I think in osx you can not use keychains after fork
- man page of fork: https://www.unix.com/man-page/osx/2/fork/
There are limits to what you can do in the child process. To be totally safe you should restrict yourself to only executing async-signal safe operations until such time as one of the exec functions is called. All APIs, including global data symbols, in any framework or library should be assumed to be unsafe after a fork() unless explicitly documented to be safe or async-signal safe. If you need to use these frameworks in the child process, you must exec. In this situation it is reasonable to exec yourself.
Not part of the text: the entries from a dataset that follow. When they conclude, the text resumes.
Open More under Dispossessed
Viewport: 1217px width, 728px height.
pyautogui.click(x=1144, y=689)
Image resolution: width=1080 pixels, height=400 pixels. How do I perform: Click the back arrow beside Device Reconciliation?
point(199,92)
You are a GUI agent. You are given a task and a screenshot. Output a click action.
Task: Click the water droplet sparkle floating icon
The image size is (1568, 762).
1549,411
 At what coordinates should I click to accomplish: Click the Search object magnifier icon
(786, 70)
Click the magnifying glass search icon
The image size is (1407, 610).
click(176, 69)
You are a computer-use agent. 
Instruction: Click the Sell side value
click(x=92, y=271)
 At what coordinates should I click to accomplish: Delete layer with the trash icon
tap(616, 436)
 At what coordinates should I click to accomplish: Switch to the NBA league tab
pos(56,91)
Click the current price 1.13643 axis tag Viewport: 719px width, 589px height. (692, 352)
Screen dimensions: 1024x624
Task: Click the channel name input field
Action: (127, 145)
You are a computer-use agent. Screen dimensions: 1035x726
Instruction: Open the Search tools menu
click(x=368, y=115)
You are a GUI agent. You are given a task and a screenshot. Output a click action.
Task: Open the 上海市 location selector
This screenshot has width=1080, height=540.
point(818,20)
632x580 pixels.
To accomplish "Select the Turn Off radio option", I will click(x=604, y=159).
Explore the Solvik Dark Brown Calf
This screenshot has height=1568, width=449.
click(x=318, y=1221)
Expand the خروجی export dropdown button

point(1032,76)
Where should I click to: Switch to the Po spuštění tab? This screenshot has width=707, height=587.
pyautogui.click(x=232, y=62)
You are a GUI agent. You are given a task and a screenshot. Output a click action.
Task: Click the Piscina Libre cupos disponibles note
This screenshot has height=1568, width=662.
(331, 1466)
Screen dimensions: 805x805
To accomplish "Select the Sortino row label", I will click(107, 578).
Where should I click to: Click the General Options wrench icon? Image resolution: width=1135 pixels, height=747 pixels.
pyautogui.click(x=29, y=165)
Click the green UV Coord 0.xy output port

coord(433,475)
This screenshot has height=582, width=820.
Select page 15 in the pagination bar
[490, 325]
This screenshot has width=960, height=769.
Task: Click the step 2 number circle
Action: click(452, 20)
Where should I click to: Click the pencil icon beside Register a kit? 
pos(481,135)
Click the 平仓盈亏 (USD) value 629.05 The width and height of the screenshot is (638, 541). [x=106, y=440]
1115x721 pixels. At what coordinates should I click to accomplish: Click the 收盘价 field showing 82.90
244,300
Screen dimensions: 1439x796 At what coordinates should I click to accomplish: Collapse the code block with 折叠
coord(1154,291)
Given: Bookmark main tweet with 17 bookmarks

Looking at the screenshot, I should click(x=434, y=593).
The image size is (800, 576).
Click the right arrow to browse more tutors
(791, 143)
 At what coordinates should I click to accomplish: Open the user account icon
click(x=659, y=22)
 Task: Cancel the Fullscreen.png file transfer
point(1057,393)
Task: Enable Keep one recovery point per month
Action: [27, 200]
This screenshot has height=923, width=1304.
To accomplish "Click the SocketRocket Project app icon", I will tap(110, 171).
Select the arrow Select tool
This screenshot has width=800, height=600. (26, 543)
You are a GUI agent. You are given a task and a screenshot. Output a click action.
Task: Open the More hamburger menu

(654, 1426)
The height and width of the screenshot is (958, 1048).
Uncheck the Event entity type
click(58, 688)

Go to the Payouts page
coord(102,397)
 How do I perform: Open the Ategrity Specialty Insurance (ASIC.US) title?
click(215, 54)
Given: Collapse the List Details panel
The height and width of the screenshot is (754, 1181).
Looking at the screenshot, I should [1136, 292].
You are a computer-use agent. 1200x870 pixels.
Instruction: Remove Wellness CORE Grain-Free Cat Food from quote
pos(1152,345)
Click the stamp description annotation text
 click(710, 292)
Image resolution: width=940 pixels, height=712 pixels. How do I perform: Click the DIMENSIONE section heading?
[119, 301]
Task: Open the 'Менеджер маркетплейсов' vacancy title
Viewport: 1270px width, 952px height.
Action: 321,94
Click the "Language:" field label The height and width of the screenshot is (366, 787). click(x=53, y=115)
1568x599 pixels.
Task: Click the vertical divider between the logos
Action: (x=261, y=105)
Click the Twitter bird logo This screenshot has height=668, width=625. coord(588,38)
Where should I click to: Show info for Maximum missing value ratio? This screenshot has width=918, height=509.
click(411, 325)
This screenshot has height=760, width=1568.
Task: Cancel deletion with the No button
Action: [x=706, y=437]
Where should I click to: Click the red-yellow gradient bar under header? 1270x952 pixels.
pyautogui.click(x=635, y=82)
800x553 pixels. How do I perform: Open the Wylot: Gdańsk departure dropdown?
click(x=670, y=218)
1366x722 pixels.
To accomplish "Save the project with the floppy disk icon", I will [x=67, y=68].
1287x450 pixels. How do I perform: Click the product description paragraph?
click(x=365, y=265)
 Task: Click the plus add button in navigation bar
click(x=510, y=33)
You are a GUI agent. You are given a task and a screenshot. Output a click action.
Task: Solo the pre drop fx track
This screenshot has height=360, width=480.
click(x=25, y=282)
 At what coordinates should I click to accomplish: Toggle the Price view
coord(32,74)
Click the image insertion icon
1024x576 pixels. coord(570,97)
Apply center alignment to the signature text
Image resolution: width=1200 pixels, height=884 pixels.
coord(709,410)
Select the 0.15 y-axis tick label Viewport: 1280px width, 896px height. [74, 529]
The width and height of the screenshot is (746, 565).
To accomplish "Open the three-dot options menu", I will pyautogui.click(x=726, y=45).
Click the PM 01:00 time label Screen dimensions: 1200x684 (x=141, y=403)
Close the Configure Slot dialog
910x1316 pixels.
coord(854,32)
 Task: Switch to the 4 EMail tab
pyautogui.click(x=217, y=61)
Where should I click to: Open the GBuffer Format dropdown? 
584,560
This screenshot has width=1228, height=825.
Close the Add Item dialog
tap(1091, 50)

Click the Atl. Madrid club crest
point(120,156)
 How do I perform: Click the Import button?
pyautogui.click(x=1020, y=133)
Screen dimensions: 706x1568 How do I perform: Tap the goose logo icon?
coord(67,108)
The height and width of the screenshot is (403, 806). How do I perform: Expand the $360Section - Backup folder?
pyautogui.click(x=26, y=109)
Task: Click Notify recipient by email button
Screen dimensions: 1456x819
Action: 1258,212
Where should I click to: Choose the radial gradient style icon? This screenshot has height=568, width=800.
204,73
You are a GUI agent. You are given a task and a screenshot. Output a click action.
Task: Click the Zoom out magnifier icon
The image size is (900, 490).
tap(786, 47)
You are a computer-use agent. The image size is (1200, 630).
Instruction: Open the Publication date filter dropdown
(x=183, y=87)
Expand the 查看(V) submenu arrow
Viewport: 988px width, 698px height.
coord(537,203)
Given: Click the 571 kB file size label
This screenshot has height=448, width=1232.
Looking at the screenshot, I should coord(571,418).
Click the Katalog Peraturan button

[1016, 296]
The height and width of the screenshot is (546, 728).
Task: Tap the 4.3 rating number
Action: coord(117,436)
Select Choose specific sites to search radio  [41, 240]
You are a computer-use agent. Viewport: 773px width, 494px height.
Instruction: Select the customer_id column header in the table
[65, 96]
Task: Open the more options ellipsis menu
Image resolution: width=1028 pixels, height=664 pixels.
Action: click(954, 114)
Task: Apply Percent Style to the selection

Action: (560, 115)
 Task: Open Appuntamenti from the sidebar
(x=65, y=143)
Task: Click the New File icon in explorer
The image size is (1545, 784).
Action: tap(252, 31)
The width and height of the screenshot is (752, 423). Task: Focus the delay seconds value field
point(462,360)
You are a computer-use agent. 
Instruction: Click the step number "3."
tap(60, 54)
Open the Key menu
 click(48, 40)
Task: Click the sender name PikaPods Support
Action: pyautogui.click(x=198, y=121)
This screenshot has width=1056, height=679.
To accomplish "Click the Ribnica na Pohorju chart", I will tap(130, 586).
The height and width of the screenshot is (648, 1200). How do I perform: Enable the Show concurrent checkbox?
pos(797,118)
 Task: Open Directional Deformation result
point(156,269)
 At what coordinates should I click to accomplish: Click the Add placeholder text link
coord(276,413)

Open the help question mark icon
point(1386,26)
- The idea would be to drop everything after fork ?
- Similar discussions for python: https://github.com/jaraco/keyring/issues/281
Quoted differently so it's easier to read:
There are limits to what you can do in the child process. To be totally safe you should restrict yourself to only executing async-signal safe operations until such time as one of the exec functions is called. All APIs, including global data symbols, in any framework or library should be assumed to be unsafe after a fork() unless explicitly documented to be safe or async-signal safe. If you need to use these frameworks in the child process, you must exec. In this situation it is reasonable to exec yourself.
I believe this is why Mac wants you to initialize these things before you fork, and detects such issues and crashes otherwise. We should be fine to initialize the things we need, though since we're not experts it may take some time to iron all of them out.
I'm also fine to not support HTTPS on Mac specifically if it's feasible to implement.
Lastly, fork is terrible and I pray for the days that it can be completely deprecated in favor of newer things like posix_spawn or io_uring_spawn.
I think we can close until we go back to implementing macOS support.